- **Stated problem**: Copy out word for word the stretch of the Dunedin travel text below from "Here are 13" through "around the globe.".

- **Text section**:
New Zealand’s South Island city of Dunedin is a hub for outdoor lovers, wildlife enthusiasts, beer lovers, and rich cultural experiences. With strong Scottish roots, it’s famed for its architecture, while the presence of New Zealand’s oldest university gives Dunedin a lively, arty, vibe.
With so much to do, Dunedin is a destination that appeals to all types of travelers. Discover why Dunedin is deemed a UNESCO-designated “City of Literature,” sample craft beers, or marvel at unique wildlife. Filled with museums, historical points of interest, and incredible views, there really is plenty about this unique city that will enchant you.
Here are 13 of the best things to do in Dunedin.
Stroll the Dunedin Botanical Garden
Immerse yourself in the gorgeous grounds of the Dunedin Botanical Gardens, home to more than 6,000 species of plants and impressive bird life. The sprawling property has been dazzling visitors for more than 150 years, and is recognized as the country’s first botanical gardens.
Tour the upper and lower gardens, where you’ll find highlights such as a duck pond, the rose and herb house, the alpine house, and the impressive camellia collection which also features one of the largest rock gardens around the globe.

- **Data segment**:
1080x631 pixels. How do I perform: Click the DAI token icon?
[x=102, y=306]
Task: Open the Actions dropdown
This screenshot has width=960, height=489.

- **Complete response**:
Here are 13 of the best things to do in Dunedin.
Stroll the Dunedin Botanical Garden
Immerse yourself in the gorgeous grounds of the Dunedin Botanical Gardens, home to more than 6,000 species of plants and impressive bird life. The sprawling property has been dazzling visitors for more than 150 years, and is recognized as the country’s first botanical gardens.
Tour the upper and lower gardens, where you’ll find highlights such as a duck pond, the rose and herb house, the alpine house, and the impressive camellia collection which also features one of the largest rock gardens around the globe.